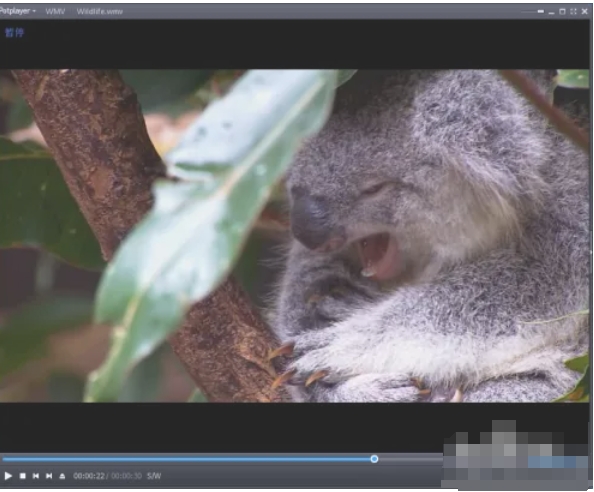Resume playback with the Play button

8,476
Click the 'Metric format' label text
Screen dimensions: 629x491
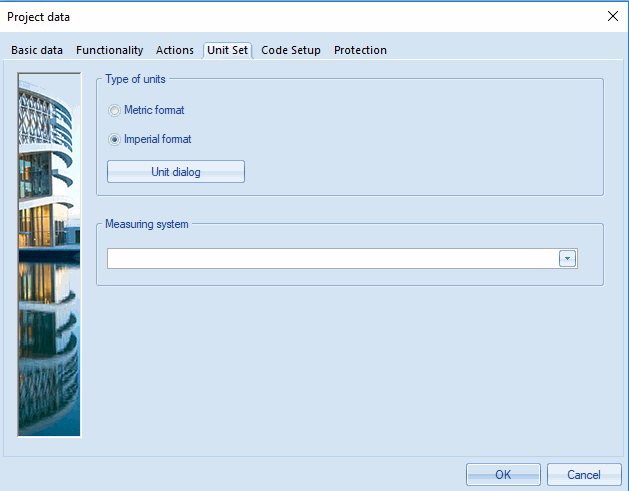coord(154,111)
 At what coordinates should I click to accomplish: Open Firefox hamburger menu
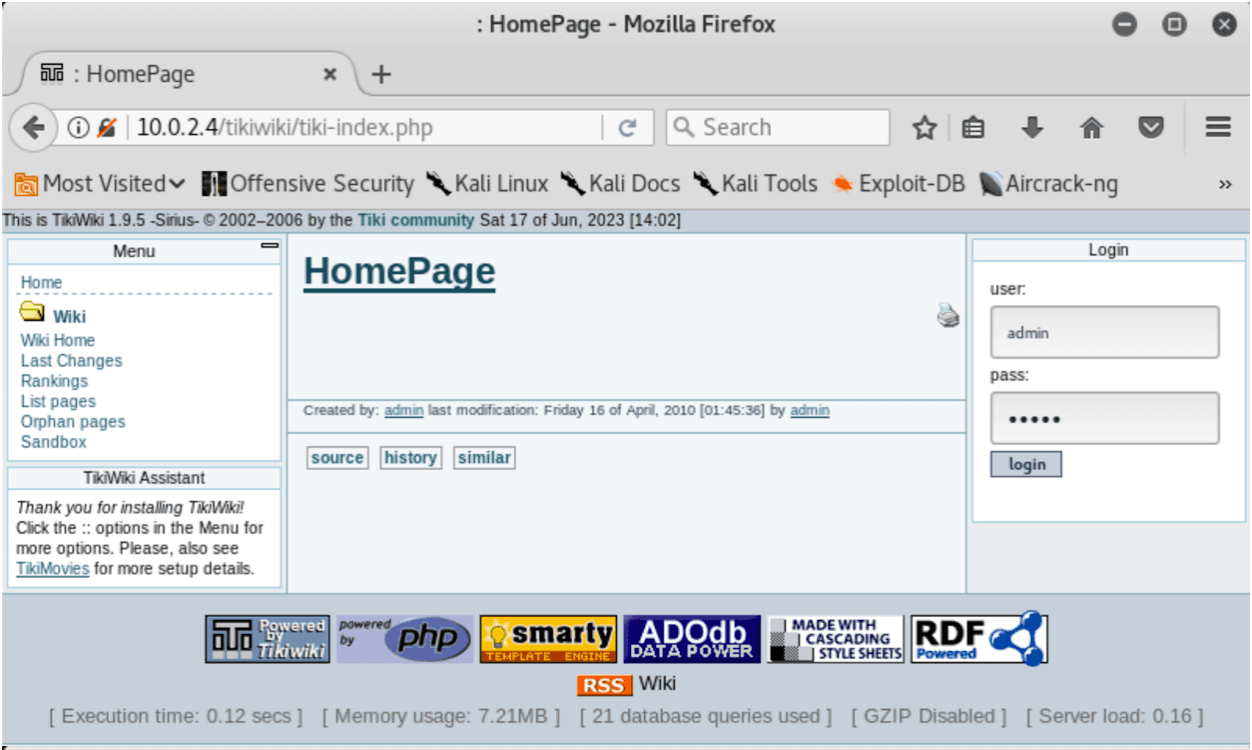point(1217,128)
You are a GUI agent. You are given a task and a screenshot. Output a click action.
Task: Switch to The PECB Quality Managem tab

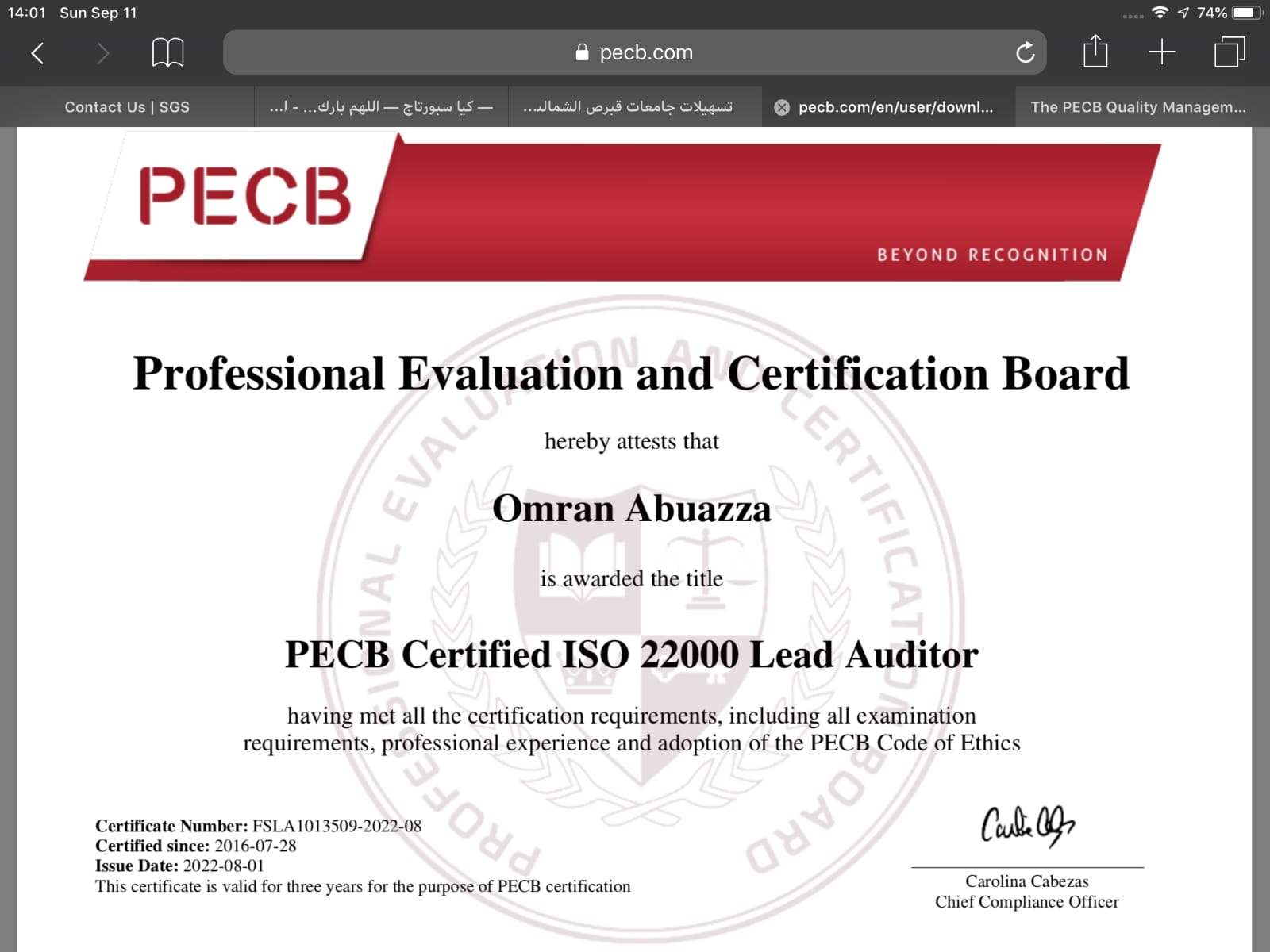coord(1137,107)
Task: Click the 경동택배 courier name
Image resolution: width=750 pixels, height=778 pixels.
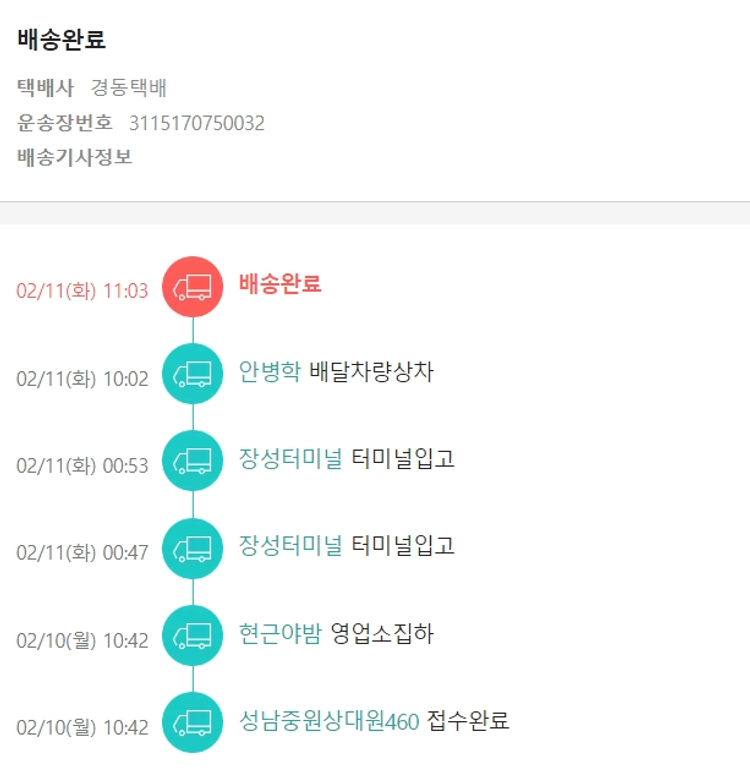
^^^^^^^^
_What to do_
Write out exactly the lines from the line holding "Click the 'Metric format' label text" through the last line of the records above, inclusive, and nothing more. Leave out the pictures.

_Solution for this problem_
Click the 'Metric format' label text
Screen dimensions: 629x491
coord(154,111)
 At what coordinates should I click to accomplish: Open Firefox hamburger menu
point(1217,128)
You are a GUI agent. You are given a task and a screenshot. Output a click action.
Task: Switch to The PECB Quality Managem tab

coord(1137,107)
Task: Click the 경동택배 courier name
Image resolution: width=750 pixels, height=778 pixels.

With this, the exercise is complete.